▸ What to work on
1. Copy word for word the part of the piece about hiring an architect that runs from "He's called David" up to and including "funds their aspirations.".
2. Continue the piece about hiring an architect, starting after its last sentence.

▸ Source excerpt
So how did I choose an architect with an ego bigger than mine and a temperament of even more epic proportions to design my new house? He's so achingly fashionable he's constantly being touted as Britain's "cutting-edge" designer. He's hip, charming, and I fell for it.
He's called David Adjaye, someone I dream of regularly ritually disembowelling or forcing to go through a nasty form of torture before mopping up the storm water in my living room with his designer sweaters. This is a man who published pictures of my house without my permission, and thought nothing of pompously renaming my home the "Fog House". Cheeky or what?
Four years ago it was all so different. We met, we swapped concepts and bonded. We got on famously at early meetings, even when I insisted the project could not go over budget because I couldn't afford it. Then, reality. The first thing you learn with certain architects is that they appear incapable of grasping the concept of sticking to a budget or a timescale. You are merely the means to exercise their talent, the cash cow that funds their aspirations.

▸ Material provided
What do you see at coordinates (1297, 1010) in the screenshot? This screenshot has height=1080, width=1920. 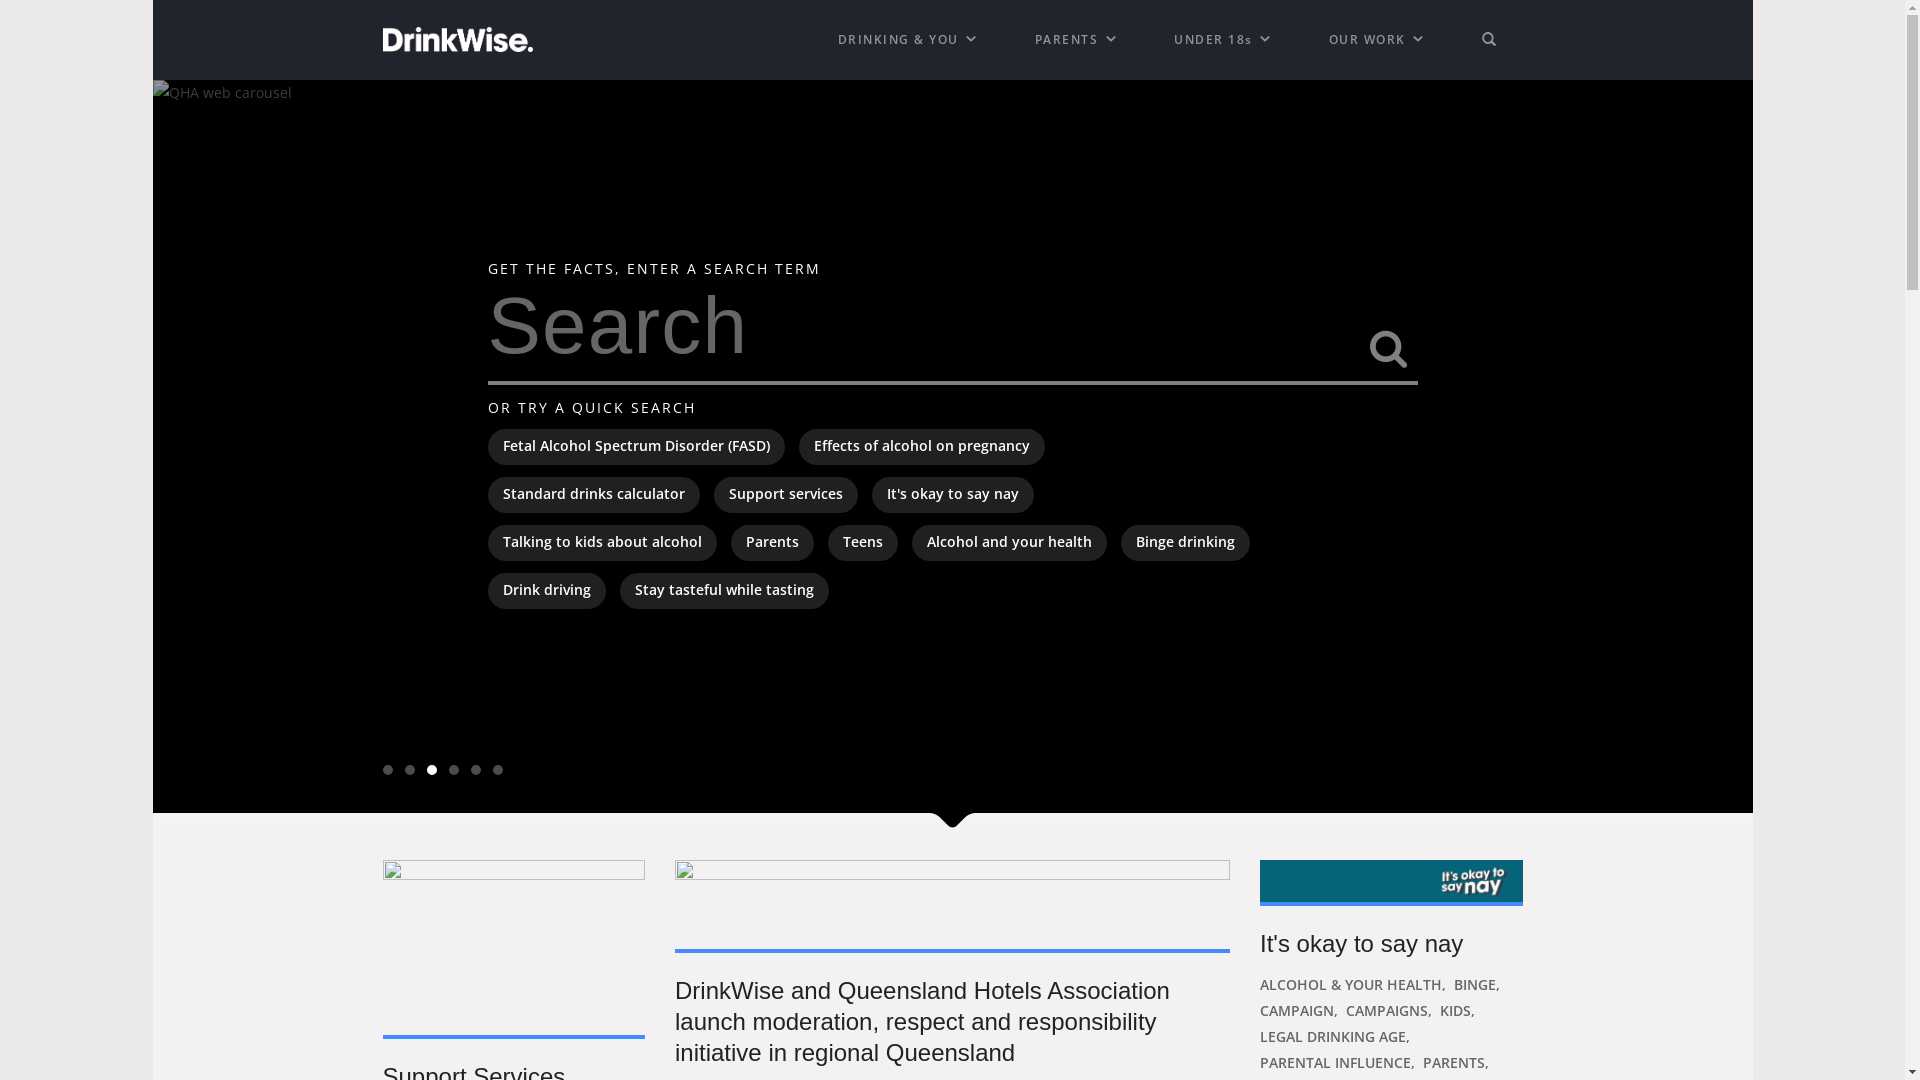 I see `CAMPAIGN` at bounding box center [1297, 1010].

▸ Expected results
1.
He's called David Adjaye, someone I dream of regularly ritually disembowelling or forcing to go through a nasty form of torture before mopping up the storm water in my living room with his designer sweaters. This is a man who published pictures of my house without my permission, and thought nothing of pompously renaming my home the "Fog House". Cheeky or what?
Four years ago it was all so different. We met, we swapped concepts and bonded. We got on famously at early meetings, even when I insisted the project could not go over budget because I couldn't afford it. Then, reality. The first thing you learn with certain architects is that they appear incapable of grasping the concept of sticking to a budget or a timescale. You are merely the means to exercise their talent, the cash cow that funds their aspirations.

2.
When the project went £100,000 over budget there was always a good reason, according to Mr Adjaye. When it was six months late and I had nowhere to live, there was a really good reason, according to his waffling minions. When I finally moved into my beautiful glass and steel house, it leaked in the bedroom, ruining thousands of pounds worth of curtains. Then the roof leaked all over the living room floor, and it has continued to leak for 18 months.
By then Mr Adjaye was involved in other projects and lost interest in me and the "Fog House". We were discarded like old lovers as he received further affirmation of his creativity, busily designing houses for far more famous people. The white rubber floor he recommended I install quickly bubbled up and scratched, but no one could ever say whose fault it was. The manufacturers blamed the installers. The architect, of course, was not to blame. Every tread on the wooden staircase Mr Adjaye designed has worn so badly I had to fit steel edgings, but somehow it was never his fault. I had to re-apply for planning permission to finish my ground floor and deal with all the defects with other designers and builders, spending thousands of pounds in legal fees to apportion blame.
The kitchen is extraordinary: drawers open across the sink, there is no-where for a rubbish bin, not enough cupboard space and the extractor fan is in the wrong place. The door to my top floor was too narrow: my sofa was lifted in with a crane.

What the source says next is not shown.